Shakespeare’s version, by contrast, is more free-flowing. Following the shipwreck, Viola is at first prepared to serve Olivia. When she discovers that Olivia is not accepting suits from anyone, she switches effortlessly to a decision to serve the duke as a man. One has the sense that it doesn’t matter to her whether she takes the female or male route.
This gender fluidity, I think, is what makes Viola such a liberating force in the play. When Orsino is stuck in self-pity as the rejected lover, Viola is able to play the sensitive male confidant and pull him out of his self absorption. When Olivia is prepared to play the mourning sister for seven years, Viola steps into her life with an assertiveness that penetrates her posturing and gets her thinking about life again. Other people may be stuck in roles. Not Viola.
Shakespeare, in other words, doesn’t play things as coyly as do 20th century temporary transvestite comedies. He believes in acknowledging the full complexity of human beings. He knows that men have a female side and women a male side.

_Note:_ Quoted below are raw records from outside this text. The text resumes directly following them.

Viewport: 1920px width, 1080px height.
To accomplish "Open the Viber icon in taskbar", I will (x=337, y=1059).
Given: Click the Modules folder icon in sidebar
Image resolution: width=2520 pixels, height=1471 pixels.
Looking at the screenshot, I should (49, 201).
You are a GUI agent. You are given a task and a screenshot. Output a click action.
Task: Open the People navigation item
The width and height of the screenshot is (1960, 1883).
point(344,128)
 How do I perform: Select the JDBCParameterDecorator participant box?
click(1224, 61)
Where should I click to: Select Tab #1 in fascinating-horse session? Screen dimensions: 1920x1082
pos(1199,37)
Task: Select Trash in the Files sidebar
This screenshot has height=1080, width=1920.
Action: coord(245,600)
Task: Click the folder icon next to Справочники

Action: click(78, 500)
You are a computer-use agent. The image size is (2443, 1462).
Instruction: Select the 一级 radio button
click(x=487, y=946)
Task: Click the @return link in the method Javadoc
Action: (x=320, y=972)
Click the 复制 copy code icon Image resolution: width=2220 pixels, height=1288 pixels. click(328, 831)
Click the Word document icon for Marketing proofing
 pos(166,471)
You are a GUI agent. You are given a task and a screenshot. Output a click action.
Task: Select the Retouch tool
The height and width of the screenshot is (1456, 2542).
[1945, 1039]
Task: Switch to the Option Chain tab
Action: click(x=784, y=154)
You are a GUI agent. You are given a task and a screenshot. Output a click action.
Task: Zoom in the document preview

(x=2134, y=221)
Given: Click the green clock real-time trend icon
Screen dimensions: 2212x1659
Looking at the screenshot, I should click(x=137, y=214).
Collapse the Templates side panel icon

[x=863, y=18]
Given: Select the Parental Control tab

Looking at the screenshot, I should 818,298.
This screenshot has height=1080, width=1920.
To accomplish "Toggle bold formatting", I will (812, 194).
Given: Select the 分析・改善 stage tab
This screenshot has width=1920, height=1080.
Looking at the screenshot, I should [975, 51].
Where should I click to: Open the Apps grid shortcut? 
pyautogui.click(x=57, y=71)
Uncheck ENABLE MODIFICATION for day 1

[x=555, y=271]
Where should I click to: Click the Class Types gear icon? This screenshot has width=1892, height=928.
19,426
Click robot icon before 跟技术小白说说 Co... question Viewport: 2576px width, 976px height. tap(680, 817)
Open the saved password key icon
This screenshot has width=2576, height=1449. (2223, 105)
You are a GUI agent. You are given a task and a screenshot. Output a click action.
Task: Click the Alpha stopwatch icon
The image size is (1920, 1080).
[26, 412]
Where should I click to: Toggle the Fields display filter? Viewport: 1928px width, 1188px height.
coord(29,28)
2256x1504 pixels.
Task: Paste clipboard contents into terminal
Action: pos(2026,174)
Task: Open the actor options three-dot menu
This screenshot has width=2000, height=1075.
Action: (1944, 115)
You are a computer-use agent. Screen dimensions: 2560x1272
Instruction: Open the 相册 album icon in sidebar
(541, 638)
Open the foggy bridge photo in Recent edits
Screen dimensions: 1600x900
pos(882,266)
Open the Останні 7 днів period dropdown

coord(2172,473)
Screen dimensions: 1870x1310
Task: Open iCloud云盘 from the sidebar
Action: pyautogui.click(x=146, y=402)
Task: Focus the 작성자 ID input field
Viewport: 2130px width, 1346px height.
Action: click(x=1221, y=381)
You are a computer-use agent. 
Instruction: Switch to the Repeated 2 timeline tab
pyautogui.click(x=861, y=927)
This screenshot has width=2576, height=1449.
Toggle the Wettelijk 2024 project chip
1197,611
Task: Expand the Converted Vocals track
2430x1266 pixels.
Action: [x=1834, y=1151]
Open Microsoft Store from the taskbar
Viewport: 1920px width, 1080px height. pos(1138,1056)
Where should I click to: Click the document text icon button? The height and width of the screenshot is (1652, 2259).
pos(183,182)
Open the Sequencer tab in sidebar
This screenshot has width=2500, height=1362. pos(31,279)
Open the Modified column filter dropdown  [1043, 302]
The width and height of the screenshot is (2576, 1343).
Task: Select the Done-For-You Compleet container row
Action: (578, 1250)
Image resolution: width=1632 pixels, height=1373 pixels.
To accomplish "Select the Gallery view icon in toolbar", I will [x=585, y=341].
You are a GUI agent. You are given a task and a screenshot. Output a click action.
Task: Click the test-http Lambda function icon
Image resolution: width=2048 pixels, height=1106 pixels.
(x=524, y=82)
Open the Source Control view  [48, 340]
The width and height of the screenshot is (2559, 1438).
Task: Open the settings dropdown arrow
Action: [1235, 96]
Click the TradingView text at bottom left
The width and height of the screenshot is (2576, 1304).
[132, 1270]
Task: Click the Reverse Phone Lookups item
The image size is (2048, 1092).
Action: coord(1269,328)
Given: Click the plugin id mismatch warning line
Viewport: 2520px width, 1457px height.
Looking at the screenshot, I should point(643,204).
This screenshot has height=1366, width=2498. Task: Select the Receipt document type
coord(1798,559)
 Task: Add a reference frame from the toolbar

To be sure, like Billy Wilder and the other directors of such dramas, he also knows he must get everyone to match up heterosexually at the end of the play. But amid the rejoicing, there’s also a hint of sadness, perhaps over the other possibilities that have been closed down. “And the rain it raineth every day,” sings the fool. It’s a more powerful ending than the happy marriage dance that concludes the film version.
Some like it hot? No one’s hotter than the bard.